By Phil Plait | May 7, 2011 7:11 am

I love clever art, especially when that art has a deeper meaning… literally and figuratively.

Check out Japanese artist Takayuki Hori’s X-ray animal origami:

Pictures of the animal bones are printed on transparent paper, so when assembled you get a complete skeleton. They’re beautiful and a bit eerie… and the message the artist is conveying is about pollution in Japan that is threatening and killing wildlife there.

Tip o’ the lead apron to Geekologie.

Related posts:

X-rayted pinup
Follow-up: X-Rayted calendar
Hoo barfed?
What the hell were we thinking?

CATEGORIZED UNDER: Cool stuff, Geekery, Pretty pictures

Comments (6)

  1. My daughter is good at origami. I think she’s like this. Thanks for sharing.

  2. Linda

    Wow. That made me really, really sad.

  3. Lyra

    I think you broke that website…

    “Due to overwhelming response, our servers are currently busy. Try again later.

    Thank you.”

  4. Messier Tidy Upper

    Great artwork but .. a complete skeleton of what exactly?
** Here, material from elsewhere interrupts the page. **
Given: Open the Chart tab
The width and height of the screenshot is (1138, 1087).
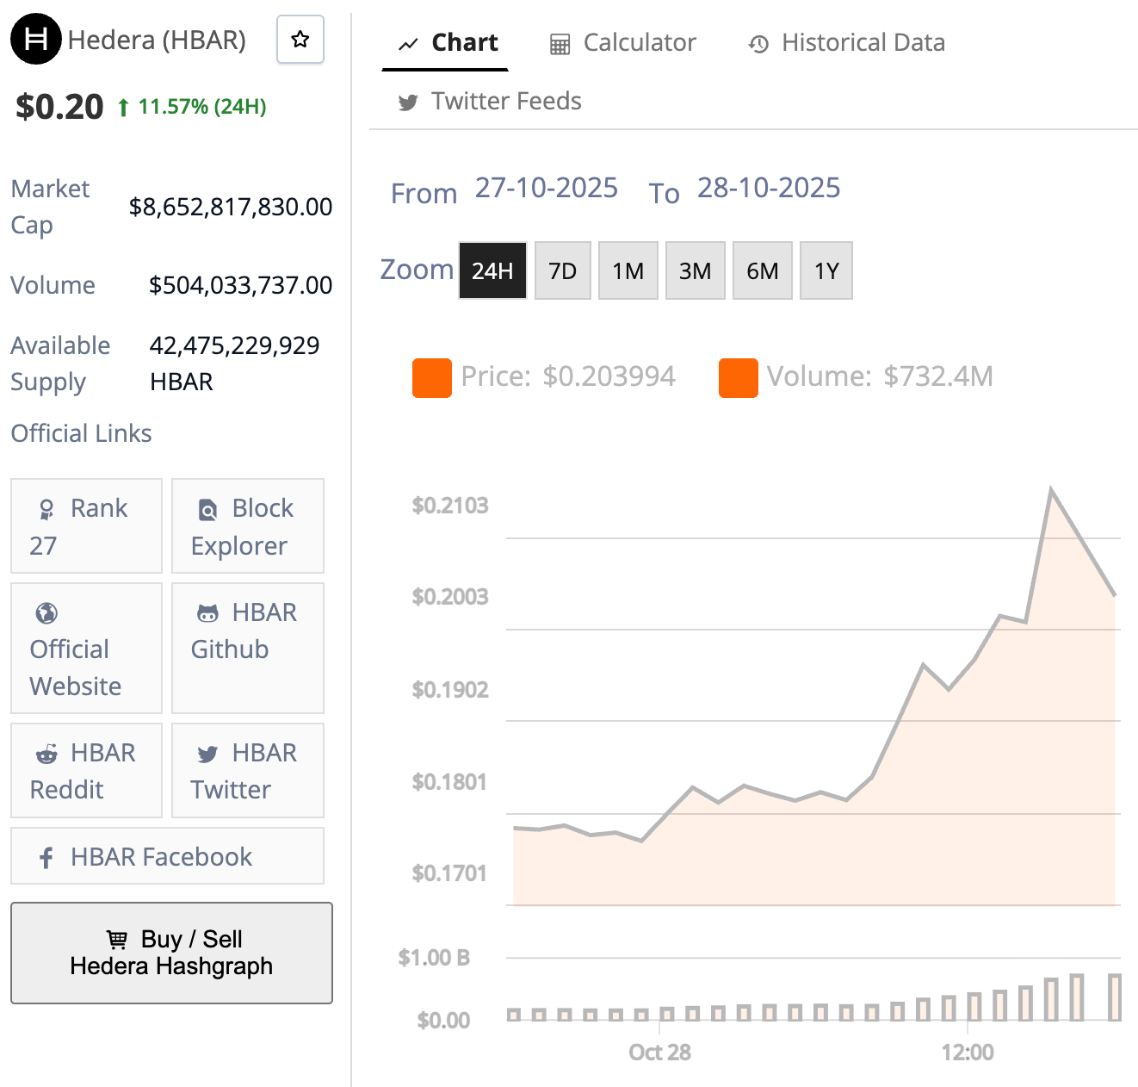Looking at the screenshot, I should tap(447, 43).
    Looks like Pegasus the mythical flying horse a la the constellation! ūüėČ

    .. the message the artist is conveying is about pollution in Japan that is threatening and killing wildlife there.

    Not just in Japan but everywhere else too – it is thought by some that we are living through – and causing – a mass extinction of our own right now. The global rates of biodiversity loss and habitat destruction is a real worry. :-(

    PS. Off topic but news of possible interest for folks from the NASA Shuttle page : The final Endeavour launch & penultimate shuttle launch ever now delayed until May 16th 2011 earliest.


    “We live in a zoologically impoverished world from which all of the hugest, fiercest, and strangest forms have disappeared.”

    – Alfred Russel Wallace, 1876 as quoted on page 71, Tim Flannery ‘Here on Earth : An argument for Hope’, Text Publishing, 2010.

  5. Mark Hansen

    Just a wild guess but I think the bird may be an albatross.

  6. Calli Arcale

    That is definitely a bird, not a Pegasus. Note the keel-shaped sternum, the beak, the long three main digits of the hindlimbs (bird feet, in other words — horses have just one digit on each foot), and the fused phalanges of the forelimbs (the wings) with the little “thumb” still visible.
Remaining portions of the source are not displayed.